Case study

Minecraft Monitoring

A PaperMC game server treated like a production service: JMX metrics, RCON control from a 10-command Discord bot, and automated lag alerts — 99.8% uptime over a 30-day window.

devops · discord · May 2026

  • PaperMC 26.1.2
  • Java 25
  • JMX Exporter
  • RCON
  • Discord.py
  • Prometheus + Grafana

Context

Minecraft server administration usually means SSH and a screen session: type list into a console, eyeball raw TPS, restart by hand when it crashes. No metrics history, no alerting, and no way for the Discord community to check server status themselves. The goal was to treat a game server like any other production service — observable, alertable, and controllable from the place the community already lives.

Architecture

The server runs as a StatefulSet on k3s with three integration layers: a JMX exporter that exposes TPS, heap usage, GC pauses, and player count to Prometheus; the RCON protocol as a TCP control channel; and a Discord.py bot with 10 slash commands. The bot runs as a sidecar in the same pod, so RCON calls hit localhost:25575 with zero network hops, while Prometheus queries travel the Istio mesh with mTLS enforced.

Minecraft monitoring architecture: Discord bot reads via Prometheus and writes via RCON to the PaperMC pod Discord.py bot 10 slash commands · role checks reads writes Prometheus TPS · heap · players RCON localhost:25575 JMX · 30s commands PaperMC 26.1.2 · Java 25 k3s StatefulSet · Istio mTLS · ZGC
Reads go through Prometheus (no server load); writes go through RCON in the same pod.

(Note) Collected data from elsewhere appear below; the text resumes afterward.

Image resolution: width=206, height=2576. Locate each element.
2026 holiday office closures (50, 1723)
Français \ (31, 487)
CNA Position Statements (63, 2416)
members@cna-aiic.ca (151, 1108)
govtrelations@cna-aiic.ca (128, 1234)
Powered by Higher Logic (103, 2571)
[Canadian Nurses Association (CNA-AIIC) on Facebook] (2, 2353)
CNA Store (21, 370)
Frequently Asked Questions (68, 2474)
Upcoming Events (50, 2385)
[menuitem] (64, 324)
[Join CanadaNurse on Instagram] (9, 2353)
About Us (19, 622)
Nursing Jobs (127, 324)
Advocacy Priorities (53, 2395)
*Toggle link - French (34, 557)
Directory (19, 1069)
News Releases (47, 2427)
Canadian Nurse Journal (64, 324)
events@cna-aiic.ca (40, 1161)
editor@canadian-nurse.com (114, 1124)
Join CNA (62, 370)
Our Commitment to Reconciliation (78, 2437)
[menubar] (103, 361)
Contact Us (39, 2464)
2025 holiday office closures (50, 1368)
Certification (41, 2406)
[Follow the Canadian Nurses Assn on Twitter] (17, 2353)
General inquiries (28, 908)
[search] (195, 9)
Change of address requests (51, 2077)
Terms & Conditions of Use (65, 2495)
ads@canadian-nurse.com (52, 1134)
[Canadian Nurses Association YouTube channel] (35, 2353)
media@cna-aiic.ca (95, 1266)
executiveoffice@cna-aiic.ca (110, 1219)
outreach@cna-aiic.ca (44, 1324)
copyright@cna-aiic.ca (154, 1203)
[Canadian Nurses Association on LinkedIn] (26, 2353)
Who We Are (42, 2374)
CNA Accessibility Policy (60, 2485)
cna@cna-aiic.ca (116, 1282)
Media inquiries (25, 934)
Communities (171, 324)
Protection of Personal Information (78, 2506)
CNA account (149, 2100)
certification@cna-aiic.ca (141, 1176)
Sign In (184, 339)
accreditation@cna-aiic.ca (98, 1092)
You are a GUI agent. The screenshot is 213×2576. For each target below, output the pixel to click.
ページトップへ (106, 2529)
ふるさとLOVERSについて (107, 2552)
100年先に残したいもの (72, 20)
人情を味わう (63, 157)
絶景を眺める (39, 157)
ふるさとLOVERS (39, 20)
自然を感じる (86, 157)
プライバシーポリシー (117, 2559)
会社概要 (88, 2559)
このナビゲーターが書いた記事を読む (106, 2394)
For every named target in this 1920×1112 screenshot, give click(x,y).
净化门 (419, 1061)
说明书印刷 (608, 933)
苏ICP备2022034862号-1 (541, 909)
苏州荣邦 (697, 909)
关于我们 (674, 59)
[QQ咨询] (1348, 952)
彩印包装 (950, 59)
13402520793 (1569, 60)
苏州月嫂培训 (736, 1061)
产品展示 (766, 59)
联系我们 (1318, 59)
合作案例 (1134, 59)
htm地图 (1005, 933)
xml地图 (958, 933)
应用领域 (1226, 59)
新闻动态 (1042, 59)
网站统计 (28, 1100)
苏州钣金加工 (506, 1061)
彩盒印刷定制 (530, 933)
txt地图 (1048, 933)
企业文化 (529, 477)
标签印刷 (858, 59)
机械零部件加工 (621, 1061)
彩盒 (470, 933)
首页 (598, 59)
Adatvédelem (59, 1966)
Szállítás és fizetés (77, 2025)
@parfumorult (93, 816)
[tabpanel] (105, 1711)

Prometheus alert rules fire on two thresholds — TPS below 18 (lag) and heap above 400 MB (memory pressure). Either one posts a Discord embed with the last 5 minutes of metrics, deduplicated within a 5-minute window so a sustained degradation cannot storm the channel.

Key decisions & tradeoffs

  • Split reads from writes. Read commands (/status, /players, /tps) query Prometheus and render Discord embeds with zero server load; write commands (/restart, /whitelist, /ban) open an RCON session, execute, and close within 200 ms.
  • Role checks before every write. No RCON socket opens until the Discord role check passes.
  • Lock RCON down with the mesh. RCON has no real auth beyond a shared password, so an Istio authorization policy allows only the bot's service account to reach port 25575.
  • Slower scrape for game metrics. The JMX exporter adds ~30 MB of heap — noticeable on a 2 GB node — so game-server metrics scrape at 30s instead of 15s.
  • ZGC on Java 25. Kept the last GC pause at 45 ms, comfortably under the ~100 ms mark where players notice rubberbanding; pause percentiles in Grafana let me correlate player complaints with GC events.
  • Plan around Discord's command cache. Slash-command metadata sits behind a 1-hour global cache, so bot deployments are scheduled around that window.

Measured outcomes

Uptime
99.8%
30-day window
Command latency
~180 ms
incl. Discord round-trip
Last GC pause
45 ms
ZGC, Java 25
Alert storms
0
5-min dedup window